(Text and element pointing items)
.....

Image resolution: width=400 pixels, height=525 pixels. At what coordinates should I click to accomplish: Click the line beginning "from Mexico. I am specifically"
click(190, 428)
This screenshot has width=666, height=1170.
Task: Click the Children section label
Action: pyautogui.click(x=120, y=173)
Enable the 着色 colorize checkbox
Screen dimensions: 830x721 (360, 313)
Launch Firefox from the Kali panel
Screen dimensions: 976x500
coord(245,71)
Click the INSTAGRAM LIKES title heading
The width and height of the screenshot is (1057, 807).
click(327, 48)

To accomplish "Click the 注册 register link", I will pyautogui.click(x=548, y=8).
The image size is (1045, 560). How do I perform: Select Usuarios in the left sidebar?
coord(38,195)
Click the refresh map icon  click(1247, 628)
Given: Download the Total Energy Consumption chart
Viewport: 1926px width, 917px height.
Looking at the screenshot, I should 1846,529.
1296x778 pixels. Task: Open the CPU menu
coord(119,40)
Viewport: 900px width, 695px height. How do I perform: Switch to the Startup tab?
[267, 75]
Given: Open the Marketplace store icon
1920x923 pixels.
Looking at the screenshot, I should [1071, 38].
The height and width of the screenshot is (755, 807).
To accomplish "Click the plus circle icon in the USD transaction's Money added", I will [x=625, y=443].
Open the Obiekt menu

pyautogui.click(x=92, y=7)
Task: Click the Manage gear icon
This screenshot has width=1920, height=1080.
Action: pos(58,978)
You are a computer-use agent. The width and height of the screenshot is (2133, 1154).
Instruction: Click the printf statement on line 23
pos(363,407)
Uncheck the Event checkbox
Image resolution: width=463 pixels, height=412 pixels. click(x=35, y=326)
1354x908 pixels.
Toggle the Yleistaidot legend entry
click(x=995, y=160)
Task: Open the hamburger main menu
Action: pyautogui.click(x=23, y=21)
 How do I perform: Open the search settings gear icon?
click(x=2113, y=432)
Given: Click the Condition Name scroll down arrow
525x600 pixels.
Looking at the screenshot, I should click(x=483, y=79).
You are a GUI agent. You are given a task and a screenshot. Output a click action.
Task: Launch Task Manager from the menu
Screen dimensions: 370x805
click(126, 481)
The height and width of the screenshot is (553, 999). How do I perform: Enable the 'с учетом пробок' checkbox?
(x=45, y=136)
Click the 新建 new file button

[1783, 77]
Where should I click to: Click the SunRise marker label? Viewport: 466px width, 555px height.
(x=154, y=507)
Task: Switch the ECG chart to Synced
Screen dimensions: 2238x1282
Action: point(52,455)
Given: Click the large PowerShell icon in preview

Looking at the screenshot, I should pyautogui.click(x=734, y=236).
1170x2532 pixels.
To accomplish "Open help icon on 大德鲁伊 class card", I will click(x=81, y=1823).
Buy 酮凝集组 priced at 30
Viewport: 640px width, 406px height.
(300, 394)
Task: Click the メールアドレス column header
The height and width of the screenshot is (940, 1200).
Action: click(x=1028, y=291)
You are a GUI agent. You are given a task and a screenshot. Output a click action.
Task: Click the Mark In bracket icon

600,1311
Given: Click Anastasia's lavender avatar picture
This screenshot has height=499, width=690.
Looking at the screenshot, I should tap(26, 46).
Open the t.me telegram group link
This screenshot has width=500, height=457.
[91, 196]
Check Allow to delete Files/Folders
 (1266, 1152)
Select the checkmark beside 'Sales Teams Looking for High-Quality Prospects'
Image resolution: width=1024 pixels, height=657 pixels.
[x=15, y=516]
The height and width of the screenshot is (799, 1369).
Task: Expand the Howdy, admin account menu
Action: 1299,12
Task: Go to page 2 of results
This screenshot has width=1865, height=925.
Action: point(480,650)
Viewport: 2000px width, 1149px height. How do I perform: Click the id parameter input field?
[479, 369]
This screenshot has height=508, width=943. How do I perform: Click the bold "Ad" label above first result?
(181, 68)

.....

(Problem to work on) Collect each line of the items above that contains the word "Enable".

(Task result)
Enable the 着色 colorize checkbox
The height and width of the screenshot is (553, 999). How do I perform: Enable the 'с учетом пробок' checkbox?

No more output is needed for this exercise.